Here are the records. Print them all exactly.

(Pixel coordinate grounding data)

+ + + + +

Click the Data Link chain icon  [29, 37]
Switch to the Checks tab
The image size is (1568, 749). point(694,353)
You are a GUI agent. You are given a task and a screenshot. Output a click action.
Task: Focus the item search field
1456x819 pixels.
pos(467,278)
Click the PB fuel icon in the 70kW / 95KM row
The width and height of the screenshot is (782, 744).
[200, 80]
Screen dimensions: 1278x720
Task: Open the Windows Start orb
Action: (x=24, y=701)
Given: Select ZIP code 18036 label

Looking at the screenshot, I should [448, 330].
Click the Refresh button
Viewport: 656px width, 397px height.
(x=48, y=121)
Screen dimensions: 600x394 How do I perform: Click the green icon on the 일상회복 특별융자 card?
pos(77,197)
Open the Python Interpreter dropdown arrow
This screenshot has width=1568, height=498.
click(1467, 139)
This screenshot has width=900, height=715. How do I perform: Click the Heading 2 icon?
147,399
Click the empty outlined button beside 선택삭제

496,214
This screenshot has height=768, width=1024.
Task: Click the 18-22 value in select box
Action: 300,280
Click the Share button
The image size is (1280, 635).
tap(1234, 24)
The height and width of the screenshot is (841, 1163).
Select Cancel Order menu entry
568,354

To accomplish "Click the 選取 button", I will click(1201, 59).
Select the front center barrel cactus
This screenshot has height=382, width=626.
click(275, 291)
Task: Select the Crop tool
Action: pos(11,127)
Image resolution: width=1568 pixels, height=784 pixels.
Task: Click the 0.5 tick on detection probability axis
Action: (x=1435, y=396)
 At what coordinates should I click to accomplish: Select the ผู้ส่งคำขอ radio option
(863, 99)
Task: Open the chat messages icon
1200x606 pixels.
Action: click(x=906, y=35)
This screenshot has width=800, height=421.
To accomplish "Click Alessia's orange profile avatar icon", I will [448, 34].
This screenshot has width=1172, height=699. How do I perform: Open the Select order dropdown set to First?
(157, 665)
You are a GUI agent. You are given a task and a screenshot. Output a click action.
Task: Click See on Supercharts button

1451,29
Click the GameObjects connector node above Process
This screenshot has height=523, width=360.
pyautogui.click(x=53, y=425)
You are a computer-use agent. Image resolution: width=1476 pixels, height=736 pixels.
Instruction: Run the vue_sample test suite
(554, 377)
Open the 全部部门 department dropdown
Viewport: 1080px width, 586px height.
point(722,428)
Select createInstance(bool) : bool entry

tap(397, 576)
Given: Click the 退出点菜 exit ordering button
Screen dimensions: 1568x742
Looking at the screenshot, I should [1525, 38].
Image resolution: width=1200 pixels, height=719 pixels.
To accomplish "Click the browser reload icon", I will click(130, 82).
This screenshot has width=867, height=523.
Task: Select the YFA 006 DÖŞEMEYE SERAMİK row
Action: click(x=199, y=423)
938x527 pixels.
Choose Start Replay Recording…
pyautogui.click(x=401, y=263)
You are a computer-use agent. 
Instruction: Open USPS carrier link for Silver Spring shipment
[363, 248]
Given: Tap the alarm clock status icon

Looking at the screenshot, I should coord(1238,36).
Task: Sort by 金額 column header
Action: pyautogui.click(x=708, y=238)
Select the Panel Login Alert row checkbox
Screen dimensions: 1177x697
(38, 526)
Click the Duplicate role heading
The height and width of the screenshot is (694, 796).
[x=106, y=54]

+ + + + +

### REPLY TO THE TASK
Click the Data Link chain icon  [29, 37]
Switch to the Checks tab
The image size is (1568, 749). point(694,353)
You are a GUI agent. You are given a task and a screenshot. Output a click action.
Task: Focus the item search field
1456x819 pixels.
pos(467,278)
Click the PB fuel icon in the 70kW / 95KM row
The width and height of the screenshot is (782, 744).
[200, 80]
Screen dimensions: 1278x720
Task: Open the Windows Start orb
Action: (x=24, y=701)
Given: Select ZIP code 18036 label

Looking at the screenshot, I should [448, 330].
Click the Refresh button
Viewport: 656px width, 397px height.
(x=48, y=121)
Screen dimensions: 600x394 How do I perform: Click the green icon on the 일상회복 특별융자 card?
pos(77,197)
Open the Python Interpreter dropdown arrow
This screenshot has width=1568, height=498.
click(1467, 139)
This screenshot has width=900, height=715. How do I perform: Click the Heading 2 icon?
147,399
Click the empty outlined button beside 선택삭제

496,214
This screenshot has height=768, width=1024.
Task: Click the 18-22 value in select box
Action: 300,280
Click the Share button
The image size is (1280, 635).
tap(1234, 24)
The height and width of the screenshot is (841, 1163).
Select Cancel Order menu entry
568,354

To accomplish "Click the 選取 button", I will click(1201, 59).
Select the front center barrel cactus
This screenshot has height=382, width=626.
click(275, 291)
Task: Select the Crop tool
Action: pos(11,127)
Image resolution: width=1568 pixels, height=784 pixels.
Task: Click the 0.5 tick on detection probability axis
Action: (x=1435, y=396)
 At what coordinates should I click to accomplish: Select the ผู้ส่งคำขอ radio option
(863, 99)
Task: Open the chat messages icon
1200x606 pixels.
Action: click(x=906, y=35)
This screenshot has width=800, height=421.
To accomplish "Click Alessia's orange profile avatar icon", I will [448, 34].
This screenshot has width=1172, height=699. How do I perform: Open the Select order dropdown set to First?
(157, 665)
You are a GUI agent. You are given a task and a screenshot. Output a click action.
Task: Click See on Supercharts button

1451,29
Click the GameObjects connector node above Process
This screenshot has height=523, width=360.
pyautogui.click(x=53, y=425)
You are a computer-use agent. Image resolution: width=1476 pixels, height=736 pixels.
Instruction: Run the vue_sample test suite
(554, 377)
Open the 全部部门 department dropdown
Viewport: 1080px width, 586px height.
point(722,428)
Select createInstance(bool) : bool entry

tap(397, 576)
Given: Click the 退出点菜 exit ordering button
Screen dimensions: 1568x742
Looking at the screenshot, I should [1525, 38].
Image resolution: width=1200 pixels, height=719 pixels.
To accomplish "Click the browser reload icon", I will click(130, 82).
This screenshot has width=867, height=523.
Task: Select the YFA 006 DÖŞEMEYE SERAMİK row
Action: click(x=199, y=423)
938x527 pixels.
Choose Start Replay Recording…
pyautogui.click(x=401, y=263)
You are a computer-use agent. 
Instruction: Open USPS carrier link for Silver Spring shipment
[363, 248]
Given: Tap the alarm clock status icon

Looking at the screenshot, I should coord(1238,36).
Task: Sort by 金額 column header
Action: pyautogui.click(x=708, y=238)
Select the Panel Login Alert row checkbox
Screen dimensions: 1177x697
(38, 526)
Click the Duplicate role heading
The height and width of the screenshot is (694, 796).
[x=106, y=54]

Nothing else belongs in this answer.